Product managers for the post-merger Cloudera will need to rationalize the overlapping offerings and set a clear direction forward. That shouldn’t be too hard, with some caveats. But in the long-term, Cloudera will have to take bolder, more strategic bets in order to keep up with evolving expectations, and those expectations are largely being defined by the cloud players.
As Hortonworks and Cloudera battled each other and MapR Technologies for share of the on-premise big data platform market, the competitive dynamics suddenly shifted to the cloud, where Amazon Web Services, Microsoft Azure, and Google Cloud can offer object storage systems that’s five times cheaper than HDFS.
In addition to the cheaper storage, the public cloud providers offer customers a veritable smorgasbord of pre-built applications for doing interesting things with all that data, including Google BigQuery for data warehousing, Azure ML for machine learning, and AWS Kinesis Streams for stream processing. Smaller firms like Snowflake Computing, Databricks, and Confluent have emerged to offer differentiated experiences in data warehousing, data engineering, and stream processing as well.
Giving a Hadoop platform (or whatever Cloudera eventually calls it going forward) some of the characteristics of these clouds – including ease of provisioning, dynamic scalability, and pre-built integration – is clearly the goal for the new Cloudera. Hortonworks and Cloudera had already been working toward integrating Kubernetes before merger.
But even with the combined engineering resources of both companies, it won’t be easy. Olson told Datanami before the acquisition was announced that it will likely take the open source community 12 to 24 months to come up with a first pass at integrating Kubernetes into the stack. YARN, the current scheduler, touches almost everything, but the market momentum behind Kubernetes is so great that the containerized technology has essentially already been declared the de-facto resource manager of the future.
Fully integrating Kubernetes into Cloudera’s Unity 2.0 stack will be a good move, but it won’t be enough.
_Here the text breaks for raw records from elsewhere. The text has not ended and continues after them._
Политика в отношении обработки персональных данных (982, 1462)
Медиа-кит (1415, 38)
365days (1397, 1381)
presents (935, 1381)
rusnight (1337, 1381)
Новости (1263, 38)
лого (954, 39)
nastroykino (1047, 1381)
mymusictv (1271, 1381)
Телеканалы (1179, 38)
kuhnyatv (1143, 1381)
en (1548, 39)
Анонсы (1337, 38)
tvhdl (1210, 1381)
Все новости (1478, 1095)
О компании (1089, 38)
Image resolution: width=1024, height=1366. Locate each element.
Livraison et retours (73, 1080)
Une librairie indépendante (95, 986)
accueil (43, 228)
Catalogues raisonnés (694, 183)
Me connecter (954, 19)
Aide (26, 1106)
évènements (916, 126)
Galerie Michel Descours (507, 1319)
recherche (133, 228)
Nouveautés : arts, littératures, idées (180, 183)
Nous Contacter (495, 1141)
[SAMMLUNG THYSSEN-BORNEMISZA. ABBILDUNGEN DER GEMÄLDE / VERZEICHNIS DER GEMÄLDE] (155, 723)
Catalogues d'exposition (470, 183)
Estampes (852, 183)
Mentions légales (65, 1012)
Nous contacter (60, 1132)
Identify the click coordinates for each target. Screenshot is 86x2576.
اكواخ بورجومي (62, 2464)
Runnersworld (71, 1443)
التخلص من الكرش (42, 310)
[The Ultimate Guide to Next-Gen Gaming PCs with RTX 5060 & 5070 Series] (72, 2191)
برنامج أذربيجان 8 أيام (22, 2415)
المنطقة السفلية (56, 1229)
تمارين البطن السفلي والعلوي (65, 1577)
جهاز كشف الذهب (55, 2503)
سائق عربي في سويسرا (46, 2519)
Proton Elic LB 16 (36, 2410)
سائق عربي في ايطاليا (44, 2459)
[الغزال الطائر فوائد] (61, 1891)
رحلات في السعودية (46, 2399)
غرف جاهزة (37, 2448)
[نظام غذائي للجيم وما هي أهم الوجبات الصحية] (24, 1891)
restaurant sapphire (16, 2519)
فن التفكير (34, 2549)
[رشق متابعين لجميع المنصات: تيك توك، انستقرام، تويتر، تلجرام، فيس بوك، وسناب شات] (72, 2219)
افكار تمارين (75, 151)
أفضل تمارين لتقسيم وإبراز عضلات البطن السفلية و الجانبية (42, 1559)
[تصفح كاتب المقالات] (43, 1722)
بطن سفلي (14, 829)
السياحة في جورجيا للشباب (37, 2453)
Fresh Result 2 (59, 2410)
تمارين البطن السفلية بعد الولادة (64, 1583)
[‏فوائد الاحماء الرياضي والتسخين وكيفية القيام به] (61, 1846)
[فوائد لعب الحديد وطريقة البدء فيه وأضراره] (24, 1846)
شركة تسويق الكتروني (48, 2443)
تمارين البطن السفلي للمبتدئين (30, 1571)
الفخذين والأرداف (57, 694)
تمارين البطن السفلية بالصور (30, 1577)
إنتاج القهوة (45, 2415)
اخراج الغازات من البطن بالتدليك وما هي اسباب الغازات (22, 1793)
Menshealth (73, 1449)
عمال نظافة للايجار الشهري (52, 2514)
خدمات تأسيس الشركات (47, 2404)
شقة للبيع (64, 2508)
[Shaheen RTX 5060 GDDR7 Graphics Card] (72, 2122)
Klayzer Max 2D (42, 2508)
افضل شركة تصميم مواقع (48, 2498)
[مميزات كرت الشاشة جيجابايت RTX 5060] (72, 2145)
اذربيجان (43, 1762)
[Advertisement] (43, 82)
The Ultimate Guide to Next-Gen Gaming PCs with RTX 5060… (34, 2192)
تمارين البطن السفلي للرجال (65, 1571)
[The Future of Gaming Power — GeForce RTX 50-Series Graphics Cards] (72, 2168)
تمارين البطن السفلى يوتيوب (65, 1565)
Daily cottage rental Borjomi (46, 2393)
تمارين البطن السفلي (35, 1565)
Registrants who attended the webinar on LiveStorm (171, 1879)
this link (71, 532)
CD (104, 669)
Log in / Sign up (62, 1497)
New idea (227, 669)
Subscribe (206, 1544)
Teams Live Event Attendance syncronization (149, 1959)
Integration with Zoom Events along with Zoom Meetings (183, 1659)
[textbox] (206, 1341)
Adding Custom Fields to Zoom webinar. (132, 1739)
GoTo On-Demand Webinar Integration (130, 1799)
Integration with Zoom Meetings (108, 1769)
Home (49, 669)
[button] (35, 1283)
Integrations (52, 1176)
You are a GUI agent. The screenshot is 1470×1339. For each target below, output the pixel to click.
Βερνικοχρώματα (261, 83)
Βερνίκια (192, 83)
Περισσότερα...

CDH and HDP are mostly dependent on HDFS to manage storage, but the cost and scalability advantages of object stores has become too great to ignore anymore, so eventually on-premise big data clusters will utilize an object store with an S3 API.
In the short term, there doesn’t appear to be much risk to Cloudera and Hortonworks customers and their big data clusters. The three-year support commitment should put CIOs and CDOs at ease that the product decisions they already made will not immediately come back to haunt them.
But the long-term strategy is less nailed down at this point. Cloudera has some big decisions to make and even bigger engineering challenges to solve if it’s going to actually deliver “the first enterprise data cloud, from the edge to AI,” as Olson claims.
Making a big, bold bet is reassuring in the sense that small bets are for small fry. However, in the rough and tumble sport of enterprise IT, bad bets are not remembered fondly. Everybody wants to know what the big data architectures of the future will look like, but it’s Cloudera’s job to actually put the chips down on the table and build one, which is no easy task.